C++ implementation of Larrabee new instructions

This is quite interesting because that's essentially what they did in AVX. Originally AVX was supposed to have a 4-operand FMA, but later they revised it to a 3-operand FMA, with three variants, just like this. I don't know the rationale behind this decision, but I think it may be related to x86 instruction encoding or some hardware issues.

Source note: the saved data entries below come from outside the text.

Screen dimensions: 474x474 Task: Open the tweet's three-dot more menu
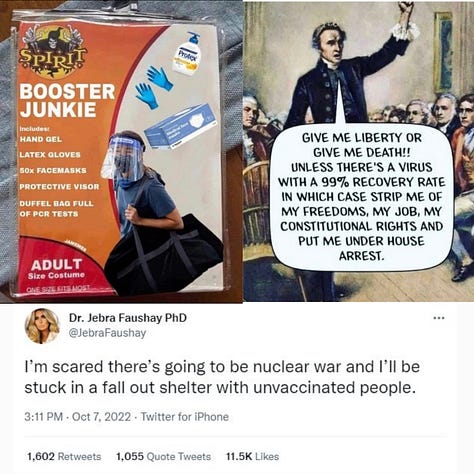439,318
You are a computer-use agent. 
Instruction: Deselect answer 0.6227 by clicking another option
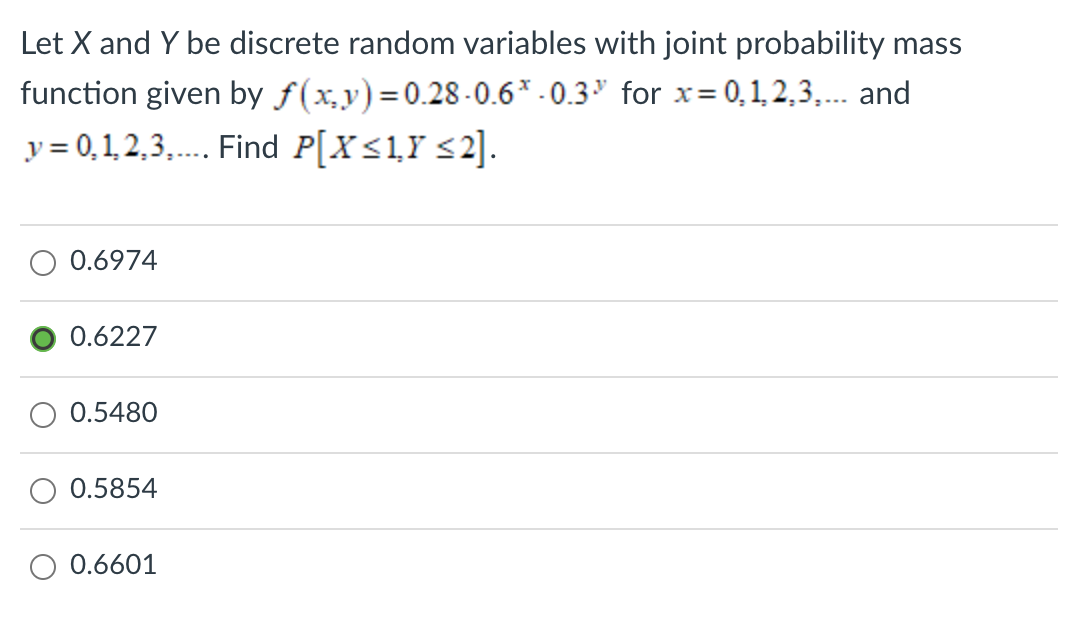tap(43, 262)
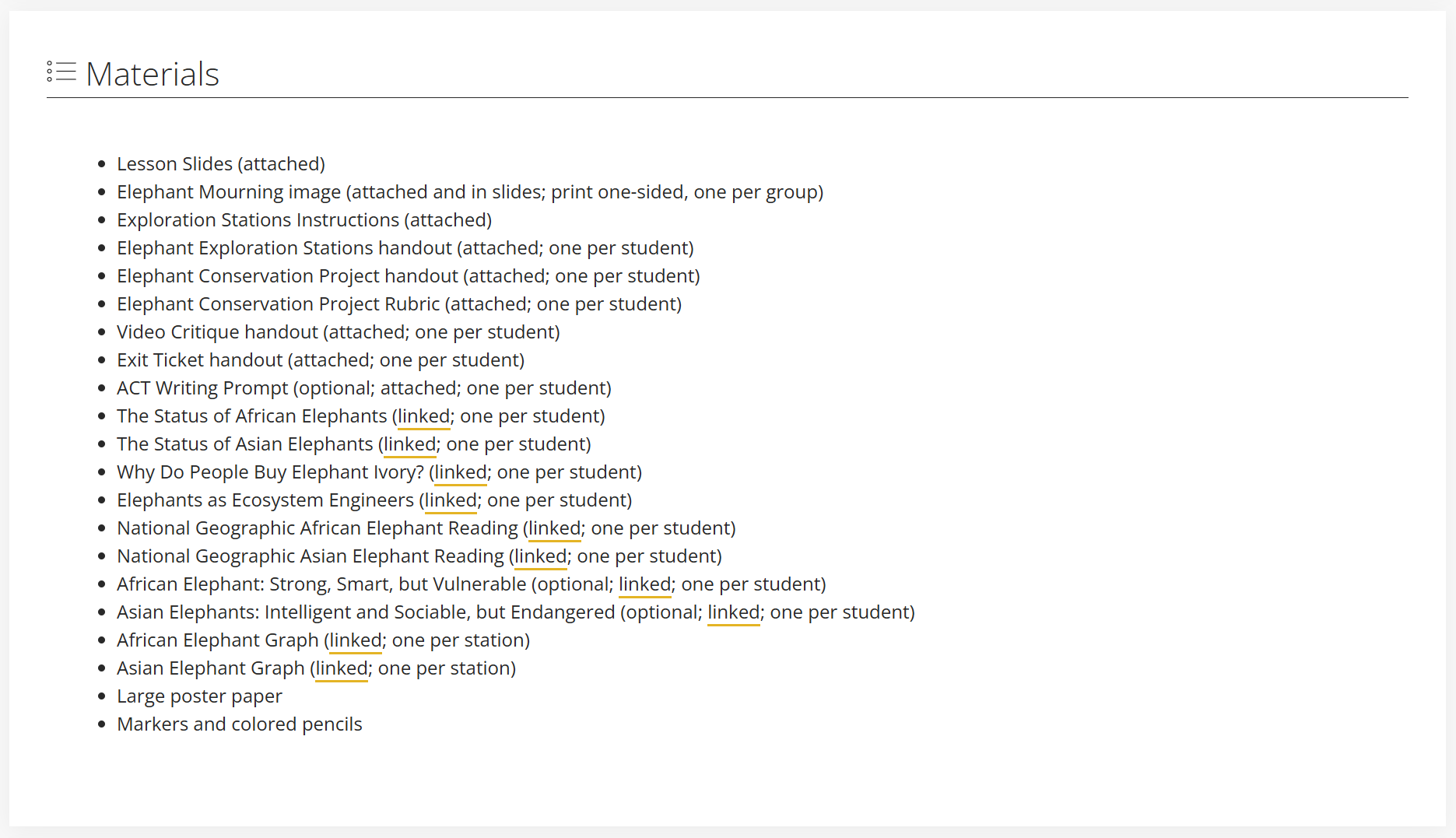Click the Exploration Stations Instructions item
The image size is (1456, 838).
pos(303,220)
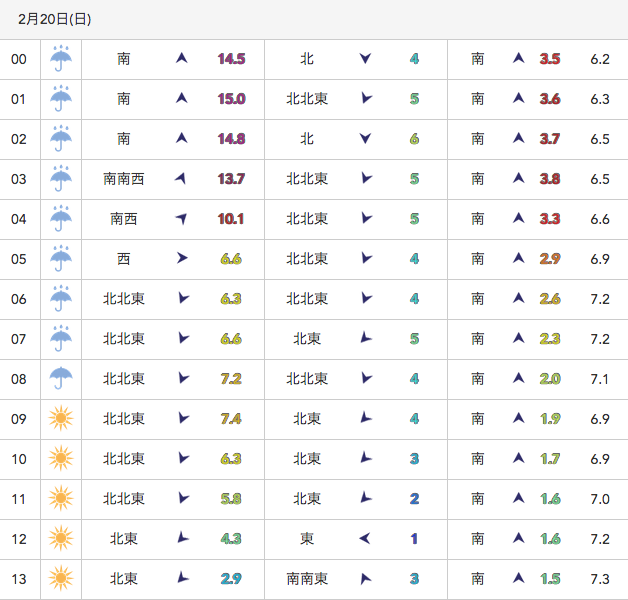
Task: Click the 15.0 wind speed value
Action: pyautogui.click(x=231, y=99)
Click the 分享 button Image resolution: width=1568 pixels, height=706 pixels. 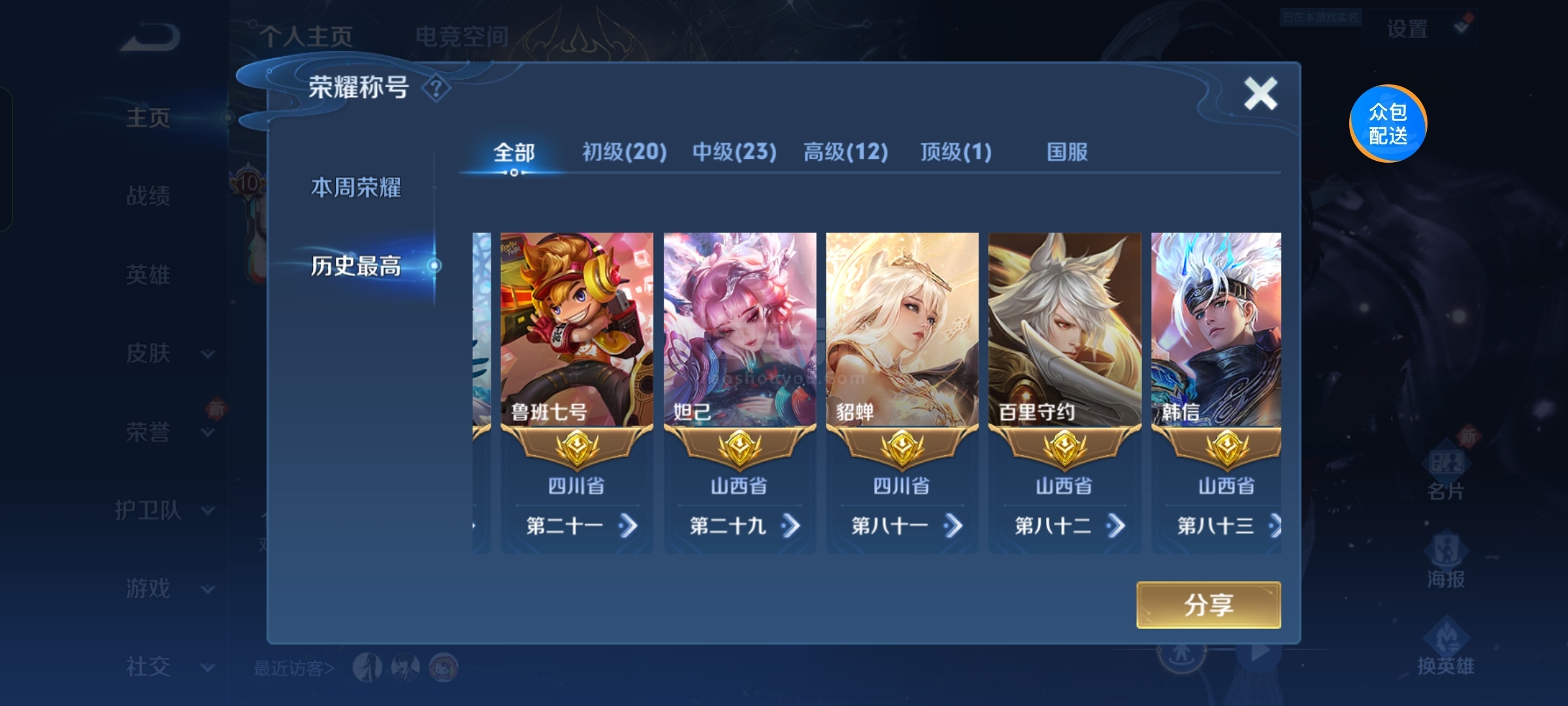(1209, 605)
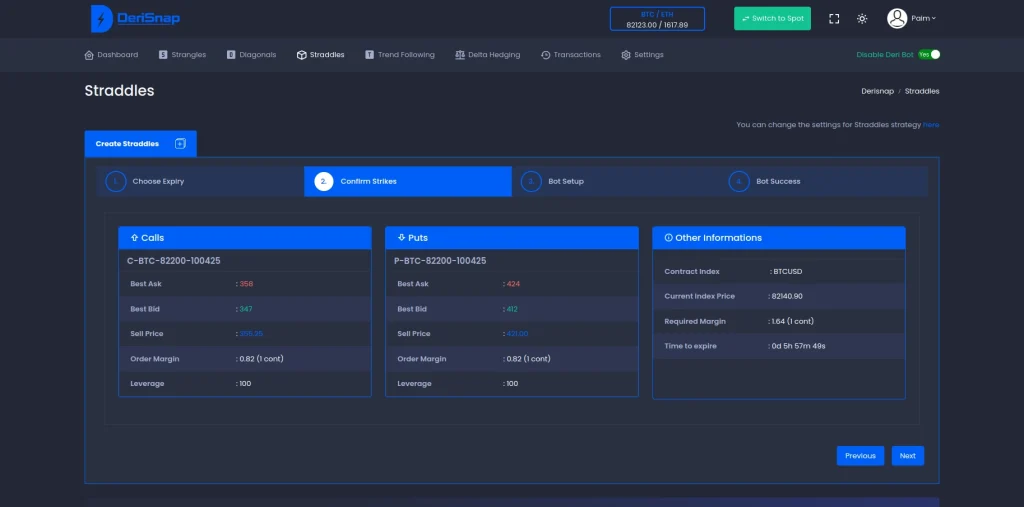Click the plus icon beside Create Straddles
The image size is (1024, 507).
coord(180,144)
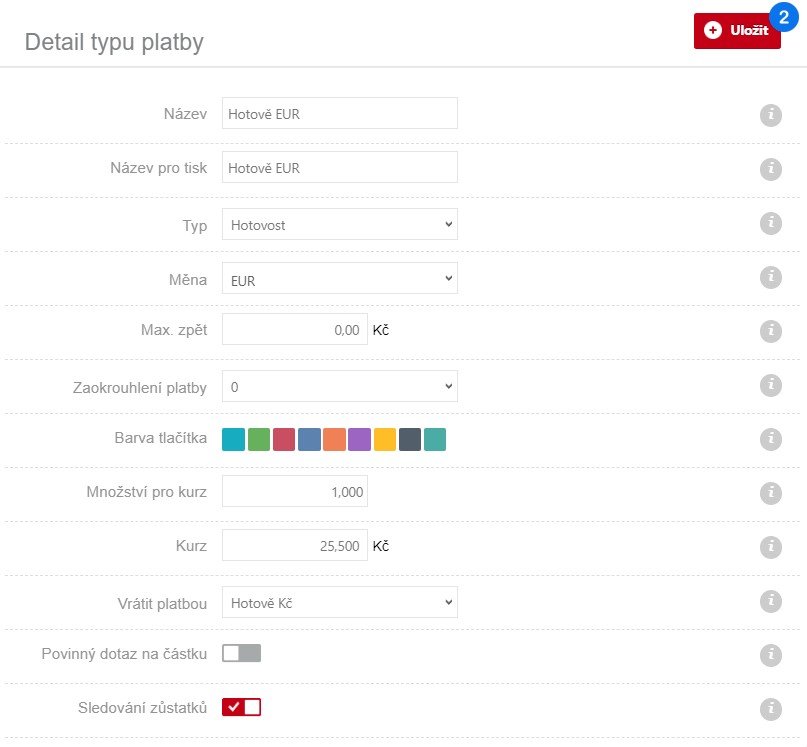This screenshot has width=807, height=747.
Task: Click info icon on Kurz row
Action: 770,547
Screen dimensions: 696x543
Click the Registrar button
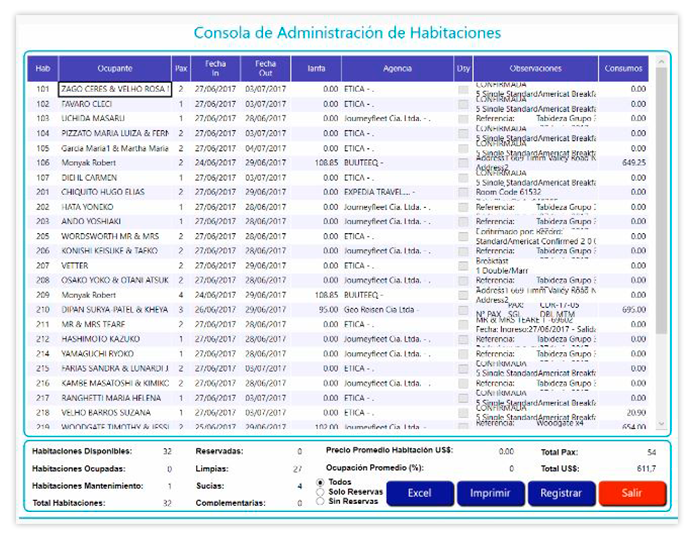tap(561, 493)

My guess is that they have 3 variants because only the last argument in the instruction encoding can come from memory and/or have format conversion applied. The trio of instructions gives you flexibility as to which of the arguments that applies to.
 
So it appears that LOG2, EXP2, RECIP and RSQRT are intrinsic transcendentals that operate on all 16 lanes of a vector. That appears to be quite a serious investment in die area! Though we can't tell what latency these instructions will have.

Jawed
 
That appears to be quite a serious investment in die area!
Not necessarily. Just like G80 they could use less execution units than vector components and process them partially sequentially. So it's a die area versus latency versus throughput tradeoff. Four execution units seems like a reasonable choice. Note that Intel has done this before with SSE; before Core 2 they only had 64-bit wide execution units and every 128-bit wide operation took an extra cycle to process both the lower and upper half.
 
So it appears that LOG2, EXP2, RECIP and RSQRT are intrinsic transcendentals that operate on all 16 lanes of a vector. That appears to be quite a serious investment in die area! Though we can't tell what latency these instructions will have.

Jawed

"Math utility functions do not correspond directly to Larrabee new instructions, but are added for programming support."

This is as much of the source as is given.